▶ _Aim of the task_: Search the records below for the word "location". Pull out each line that has it.

▶ _Data to examine_:
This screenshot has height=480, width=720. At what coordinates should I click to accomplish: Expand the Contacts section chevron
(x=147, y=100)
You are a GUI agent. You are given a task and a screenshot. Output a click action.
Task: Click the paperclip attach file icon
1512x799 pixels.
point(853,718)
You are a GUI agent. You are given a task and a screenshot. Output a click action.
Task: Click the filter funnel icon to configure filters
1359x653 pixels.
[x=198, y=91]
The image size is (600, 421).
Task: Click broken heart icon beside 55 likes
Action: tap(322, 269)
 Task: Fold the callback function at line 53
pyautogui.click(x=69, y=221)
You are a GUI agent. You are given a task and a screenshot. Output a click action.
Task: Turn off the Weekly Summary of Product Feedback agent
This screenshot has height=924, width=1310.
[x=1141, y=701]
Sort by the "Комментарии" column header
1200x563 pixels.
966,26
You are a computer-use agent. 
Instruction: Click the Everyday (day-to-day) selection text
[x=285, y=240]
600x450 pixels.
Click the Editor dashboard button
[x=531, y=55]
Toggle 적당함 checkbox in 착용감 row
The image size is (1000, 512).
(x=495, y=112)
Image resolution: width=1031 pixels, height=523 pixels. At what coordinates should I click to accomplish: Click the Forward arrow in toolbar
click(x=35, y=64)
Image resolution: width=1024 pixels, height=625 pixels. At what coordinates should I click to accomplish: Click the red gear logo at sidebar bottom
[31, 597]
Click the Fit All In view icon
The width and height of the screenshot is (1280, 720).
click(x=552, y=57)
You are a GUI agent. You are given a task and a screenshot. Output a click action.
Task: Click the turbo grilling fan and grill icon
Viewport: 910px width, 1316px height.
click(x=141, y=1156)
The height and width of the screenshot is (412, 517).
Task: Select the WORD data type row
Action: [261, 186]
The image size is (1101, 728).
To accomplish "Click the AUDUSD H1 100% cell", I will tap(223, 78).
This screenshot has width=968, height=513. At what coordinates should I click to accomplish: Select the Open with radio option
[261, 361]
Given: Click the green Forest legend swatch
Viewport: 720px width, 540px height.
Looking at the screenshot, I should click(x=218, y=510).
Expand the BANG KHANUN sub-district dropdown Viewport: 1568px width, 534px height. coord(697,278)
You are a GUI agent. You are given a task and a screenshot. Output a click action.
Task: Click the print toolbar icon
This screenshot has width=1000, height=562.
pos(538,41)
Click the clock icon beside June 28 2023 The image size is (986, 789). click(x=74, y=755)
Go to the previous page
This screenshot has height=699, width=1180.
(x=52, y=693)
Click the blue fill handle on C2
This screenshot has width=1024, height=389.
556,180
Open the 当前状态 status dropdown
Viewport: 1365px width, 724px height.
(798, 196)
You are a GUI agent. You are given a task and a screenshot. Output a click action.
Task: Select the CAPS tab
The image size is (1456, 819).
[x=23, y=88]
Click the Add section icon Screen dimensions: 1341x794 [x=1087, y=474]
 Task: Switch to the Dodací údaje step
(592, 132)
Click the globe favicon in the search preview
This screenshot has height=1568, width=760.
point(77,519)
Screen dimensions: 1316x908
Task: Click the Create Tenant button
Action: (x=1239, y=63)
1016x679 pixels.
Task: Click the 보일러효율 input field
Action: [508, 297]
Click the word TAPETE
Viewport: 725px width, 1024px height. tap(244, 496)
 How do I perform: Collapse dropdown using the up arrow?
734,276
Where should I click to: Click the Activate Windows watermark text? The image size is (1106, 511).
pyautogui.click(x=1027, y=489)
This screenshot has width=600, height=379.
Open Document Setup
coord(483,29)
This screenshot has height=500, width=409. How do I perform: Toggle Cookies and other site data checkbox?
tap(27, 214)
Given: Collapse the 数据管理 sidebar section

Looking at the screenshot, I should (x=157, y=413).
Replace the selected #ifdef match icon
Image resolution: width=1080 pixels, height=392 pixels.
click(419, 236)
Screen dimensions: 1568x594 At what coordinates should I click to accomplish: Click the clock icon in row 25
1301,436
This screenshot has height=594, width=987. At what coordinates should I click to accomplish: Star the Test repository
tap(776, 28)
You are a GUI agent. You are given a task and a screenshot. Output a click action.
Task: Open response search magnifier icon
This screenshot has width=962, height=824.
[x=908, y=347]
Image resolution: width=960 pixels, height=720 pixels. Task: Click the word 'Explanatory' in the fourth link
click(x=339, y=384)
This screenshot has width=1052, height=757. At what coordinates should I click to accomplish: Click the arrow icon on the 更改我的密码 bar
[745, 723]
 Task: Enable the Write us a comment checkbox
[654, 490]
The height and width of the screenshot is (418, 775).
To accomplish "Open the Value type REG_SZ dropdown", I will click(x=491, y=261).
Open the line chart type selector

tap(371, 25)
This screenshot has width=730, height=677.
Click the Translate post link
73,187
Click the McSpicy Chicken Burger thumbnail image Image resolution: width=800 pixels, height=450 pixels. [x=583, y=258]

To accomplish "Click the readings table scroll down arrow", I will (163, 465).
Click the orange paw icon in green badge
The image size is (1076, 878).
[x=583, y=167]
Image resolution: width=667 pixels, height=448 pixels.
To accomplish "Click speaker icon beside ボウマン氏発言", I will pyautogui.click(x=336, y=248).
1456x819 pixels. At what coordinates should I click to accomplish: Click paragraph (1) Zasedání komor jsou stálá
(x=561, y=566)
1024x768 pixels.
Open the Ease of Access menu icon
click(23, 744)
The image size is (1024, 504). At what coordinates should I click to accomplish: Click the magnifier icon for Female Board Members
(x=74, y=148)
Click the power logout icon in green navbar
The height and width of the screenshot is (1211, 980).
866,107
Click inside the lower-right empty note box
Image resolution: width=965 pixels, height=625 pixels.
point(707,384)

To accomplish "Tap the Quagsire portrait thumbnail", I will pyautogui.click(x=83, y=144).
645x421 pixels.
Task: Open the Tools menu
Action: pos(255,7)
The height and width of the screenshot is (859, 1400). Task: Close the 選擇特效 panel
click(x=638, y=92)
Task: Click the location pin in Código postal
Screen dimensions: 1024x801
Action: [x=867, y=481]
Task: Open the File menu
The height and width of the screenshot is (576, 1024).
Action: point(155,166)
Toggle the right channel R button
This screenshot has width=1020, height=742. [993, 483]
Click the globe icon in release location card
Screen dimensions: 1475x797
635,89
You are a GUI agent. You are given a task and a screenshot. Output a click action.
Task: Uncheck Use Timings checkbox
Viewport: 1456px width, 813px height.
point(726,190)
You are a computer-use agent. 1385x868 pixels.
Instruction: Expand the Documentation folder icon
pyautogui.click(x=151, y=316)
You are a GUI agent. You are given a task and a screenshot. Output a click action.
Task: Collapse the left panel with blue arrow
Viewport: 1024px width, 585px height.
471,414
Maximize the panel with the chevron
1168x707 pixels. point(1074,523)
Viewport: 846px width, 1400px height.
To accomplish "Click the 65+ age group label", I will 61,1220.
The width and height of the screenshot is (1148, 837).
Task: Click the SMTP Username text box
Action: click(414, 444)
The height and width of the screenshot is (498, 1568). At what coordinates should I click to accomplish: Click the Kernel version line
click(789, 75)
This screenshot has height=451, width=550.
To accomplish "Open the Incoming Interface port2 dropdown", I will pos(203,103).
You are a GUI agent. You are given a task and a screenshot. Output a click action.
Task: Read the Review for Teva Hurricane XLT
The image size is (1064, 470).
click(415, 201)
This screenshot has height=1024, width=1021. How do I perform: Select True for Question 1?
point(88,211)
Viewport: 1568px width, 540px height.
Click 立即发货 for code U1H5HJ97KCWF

▶ _Output below_:
Task: Click the location pin in Código postal
Click the globe icon in release location card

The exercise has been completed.